Roger Knight is confident Lake Erie's walleye management programs are on the right path, and he predicts Ohio anglers will have a banner year.  Knight is the head of the ODNR Ohio Division of Wildlife's fisheries management at the Sandusky Research Unit

He said criticism of liberal catch rates set for 2006 is unfounded.
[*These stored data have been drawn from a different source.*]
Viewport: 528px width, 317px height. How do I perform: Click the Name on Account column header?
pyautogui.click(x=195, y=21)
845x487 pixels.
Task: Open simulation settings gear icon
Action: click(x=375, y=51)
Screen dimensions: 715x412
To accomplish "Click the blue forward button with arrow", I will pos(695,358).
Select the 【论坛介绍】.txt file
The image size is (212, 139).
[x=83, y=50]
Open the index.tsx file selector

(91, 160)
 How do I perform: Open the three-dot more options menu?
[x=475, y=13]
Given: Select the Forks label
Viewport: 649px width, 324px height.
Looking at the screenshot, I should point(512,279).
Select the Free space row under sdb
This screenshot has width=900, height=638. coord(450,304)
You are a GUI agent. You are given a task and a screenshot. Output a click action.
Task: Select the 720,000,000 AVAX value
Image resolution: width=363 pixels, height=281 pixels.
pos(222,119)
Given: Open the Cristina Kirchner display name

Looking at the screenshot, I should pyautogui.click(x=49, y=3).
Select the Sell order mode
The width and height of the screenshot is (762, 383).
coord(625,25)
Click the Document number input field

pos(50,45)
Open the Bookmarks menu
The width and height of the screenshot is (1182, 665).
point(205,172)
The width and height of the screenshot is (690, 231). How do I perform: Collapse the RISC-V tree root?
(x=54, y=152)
The walleye management plan put in place in 2005 by the Lake Erie partners - Ohio, Ontario, Pennsylvania, New York and Michigan - will react quickly to fluctuations in the walleye population, preventing stocks from dwindling.

For 2006, the Lake Erie Committee (LEC) of the Great Lakes Fishery Commission handed down a total allowable catch (TAC) of 9.9 million walleye, up from 5.8 million fish in 2005. That increase will allow anglers to take advantage of the superb 2003 class of walleye making up an estimated 70 percent of the Lake Erie walleye population of 46 million fish.

"We have a good handle on how many walleye can be safely removed [by sport and commercial fishermen]," said Knight. "The new plan is designed to react more quickly if the walleye population is declining."

The LEC strategy will assure a lakewide walleye population of 20 million to 40 million walleye. The liberal 2006 harvest will most likely result in a lower TAC for 2007, said Knight.

"The LEC estimates of the walleye population were higher than we expected, pushing the TAC up into the highest fishing rate of the new policy," said Knight. "Next year, the population won't be in that high and the TAC will come down."

Knight is sure the total Lake Erie harvest will not reach 9.9 million fish in 2006.

"I expect a lakewide catch in the 5 [million] to 6 million range," he said. "Ontario has not fully allocated its 4.2 million walleye to commercial fishermen, holding some back to make sure it stays within its quota. Ohio sports anglers are not likely to catch their allocation of 5.1 million walleye."

Ohio sport fishermen kept an estimated 600,000 walleye in 2005, a season plagued by hot weather, and tossed back just as many walleye failing to meet the state's new 15-inch size limit.

"The big swing in the TAC won't affect our fishery one bit," said Knight. "It will affect Ontario. They may have a real gain this year, but there will be real pain as the TAC falls in the coming years."